@hackage monad-memo0.5.3

Memoization monad transformer

monad-memo

Build Status Test Coverage Hackage

Purpose

This package provides a convenient mechanism for adding memoization to Haskell monadic functions.

Memoization

Memoization is a well known way to speed up function evaluation by caching previously calculated results and reusing them whenever a memoized function is needed to be evaluated with the same arguments again. It is usually associated with dynamic programming techiques.

Overview

Even though it is possible to manually add memoization to the code which would benefit from it, this ad-hoc approach has usual ad-hoc drawbacks: code pollution, bugs, resistance to changes. This package however encapsulates the underlying plumbing behind its simple monadic interface MonadMemo with a single combinator memo which, when applied to monadic function, turns it into "memoized" one.

The package offers various implementation of MonadMemo (which differs in terms of performance and requirements) and it is possible to choose/change the implementation without affecting the main function code. The range of supported implementations "out of box" is limited by the range of containers provided by the standard packages installed by Haskel Platform: from default pure "fit them all" Data.Map to very fast but limiting vector. It is also possible to plug-in a custom container (from a third-party library) and run existing monadic code with it.

The default implementation of MonadMemo is also monad transformer so it can be "mixed" with other monads. The package also provides the "memoized" versions of most standard monads found in mtl.

Example of usage

A clasic example of function which greatelly benefits from memoization is a recursively defined Fibonacci number function. A plain version of this function can be written in the following way:

fib :: Integer -> Integer
fib 0 = 0
fib 1 = 1
fib n = fib (n-1) + fib (n-2)

which is very inefficient (impractical for n>40).
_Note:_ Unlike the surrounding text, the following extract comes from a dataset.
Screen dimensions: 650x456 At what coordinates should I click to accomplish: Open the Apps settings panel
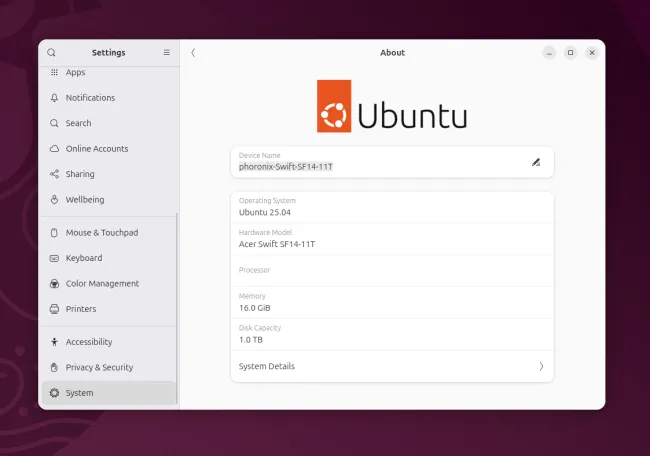coord(75,73)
We can rewrite this definition as a monad:

fibm :: Monad m => Integer -> m Integer
fibm 0 = return 0
fibm 1 = return 1
fibm n = do
  f1 <- fibm (n-1)
  f2 <- fibm (n-2)
  return (f1+f2)

and even run it with Identity monad with identical inefficiency:

evalFibmId :: Integer -> Integer
evalFibmId = runIdentity . fibm

But all we need to do to make this function "computable" for reasonable argument is to add memoization for both recursive branches with memo combinator:

fibm :: (MonadMemo Integer Integer m) => Integer -> m Integer
fibm 0 = return 0
fibm 1 = return 1
fibm n = do
  f1 <- memo fibm (n-1)
  f2 <- memo fibm (n-2)
  return (f1+f2)

then, to evaluate it with default Data.Map based memoization cache we use the following "eval*" function:

evalFibm :: Integer -> Integer
evalFibm = startEvalMemo . fibm

Now the range of the arguments it can handle is limited only by Integer computation complexity and stack memory limit.

More Examples

Slightly more complicated recursive function

Well known Ackerman function is a two arguments function. To memoize two argument function for2 combinator can be used, giving the following generic code:

ackm :: (Num n, Ord n, MonadMemo (n, n) n m) => n -> n -> m n
ackm 0 n = return (n+1)
ackm m 0 = for2 memo ackm (m-1) 1
ackm m n = do
  n1 <- for2 memo ackm m (n-1)    -- 'for2' adapts 'memo' for 2-argument 'ackm' 
  for2 memo ackm (m-1) n1

evalAckm :: (Num n, Ord n) => n -> n -> n
evalAckm n m = startEvalMemo $ ackm n m

Mutually recursive function memoization

This example is taken from paper "Monadic Memoization Mixins" by Daniel Brown and William R. Cook

Given the following mutually recursive function definitions:

-- 'f' depends on 'g'
f :: Int -> (Int,String)
f 0 = (1,"+")
f (n+1)	=(g(n,fst(f n)),"-" ++ snd(f n))

-- 'g' depends on 'f'
g :: (Int, Int) -> Int
g (0, m)  = m + 1
g (n+1,m) = fst(f n)-g(n,m)

How can we memoize both functions?

Lets try to just add memo for both functions:

-- WRONG: Will NOT compile!
fm 0 = return (1,"+")
fm (n+1) = do
  fn <- memo fm n
  gn <- memo gm (n , fst fn)
  return (gn , "-" ++ snd fn)

gm (0,m) = return (m+1) 
gm (n+1,m) = do
  fn <- memo fm n
  gn <- memo gm (n,m)
  return $ fst fn - gn

GHC complains:

"Occurs check: cannot construct the infinite type: t = (t, v)
     Expected type: t

     Inferred type: (t, v)"

which is understandable since we are trying to use the same cache for storing "key-value" pairs of the functions of different types (fm :: Int -> m (Int,String) and gm :: (Int, Int) -> m Int). Obviously, to cache both function we will need two caches (even if the types of the functions were identical, it's not very good idea to share the same cache). And this is precisely what we have to do - use two memoization caches! The way to achieve it is to use two MemoT monad transformers one nested in another:

-- Memo-cache for 'fm'
type MemoF = MemoT Int (Int,String)
-- Memo-cache for 'gm'
type MemoG = MemoT (Int,Int) Int

-- | Combined stack of caches (transformers)
-- Stacks two 'MemoT' transformers in one monad to be used in both 'gm' and 'fm' monadic functions
type MemoFG = MemoF (MemoG Identity)

NB As usually with Haskell it isn't necessary to specify types here (or restrict them to MemoT combinations for the given example).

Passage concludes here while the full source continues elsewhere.